• The World Bank Group has two clear goals: to end extreme poverty globally and to boost shared prosperity in every country. Promoting shared prosperity means that we will work to increase the incomes and welfare of the poorer segments of society wherever they are, be it the poorest of nations or thriving, middle- or high-income countries. This indicator departs from the traditional focus on growth of average income of the population – an approach that implicitly assumes that economic growth automatically trickles down to the poor.

    The latest data shows that in 60 of the 83 countries studied, the bottom 40 percent of the income distribution experienced positive income growth between 2008 and 2013, representing 67 percent of the world’s population. In 49 countries, the income growth of the bottom 40 exceeded that of the top 60. East Asia and Pacific and Latin America and Caribbean tended to perform better, but, there was large variance, especially in Europe and Central Asia and among industrial countries.

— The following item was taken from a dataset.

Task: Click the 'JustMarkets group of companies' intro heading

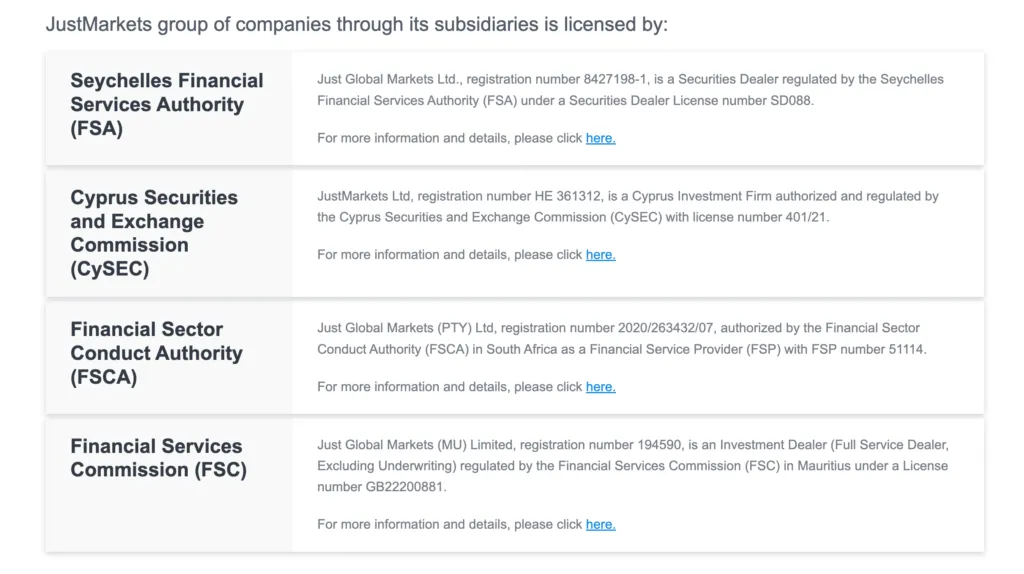Action: click(357, 24)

    The shared prosperity goal reflects the fact that as developing countries grow their economies and lift millions out of poverty, they may also experience growing inequality. We now know that nations with a widening gap between those who can and cannot access opportunities in life have difficulty sustaining economic growth and social stability over time. To date, no country has managed to transition beyond a middle-income status while maintaining high levels of inequality.

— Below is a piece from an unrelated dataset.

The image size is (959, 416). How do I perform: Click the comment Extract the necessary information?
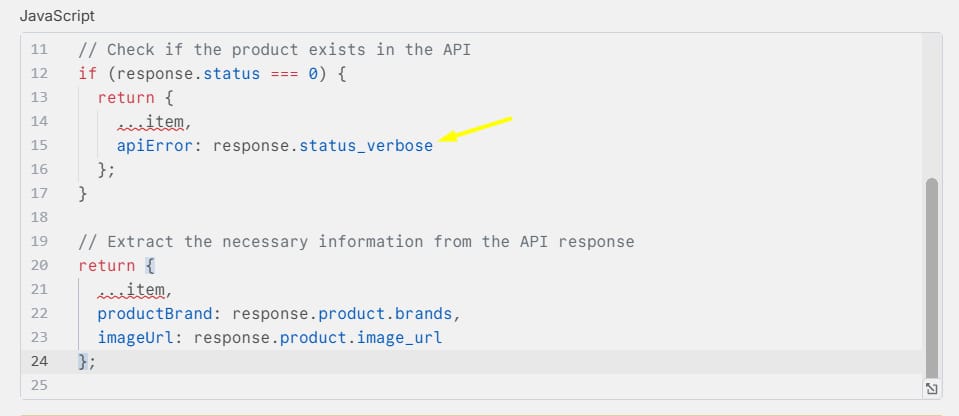(356, 242)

    Given current and projected growth patterns, inequality can play an important role both in ending extreme poverty by 2030 and in ensuring that growth works for the poorest. Inequality between all people in the world has declined since 1990, and although within-country inequality is still higher today than 25 years ago, in the last number of years, for every country in which inequality widened, there were two countries in which inequality narrowed.

    In far too many places, however, inequality remains unacceptably high, and the increasing share of income going to the top 1 percent of earners is of great concern. A stronger focus on faster inequality reduction, especially in countries with high inequality and a large number of poor people, will further enhance the power of economic growth to translate into poverty reduction and better opportunities for all. 

    Last Updated: Oct 02,2016

  • To reduce inequality and promote shared prosperity, progress must be sustained over time and across generations. In many cases, this will require fiscal, social, and labor market reforms that help create a more inclusive and prosperous society.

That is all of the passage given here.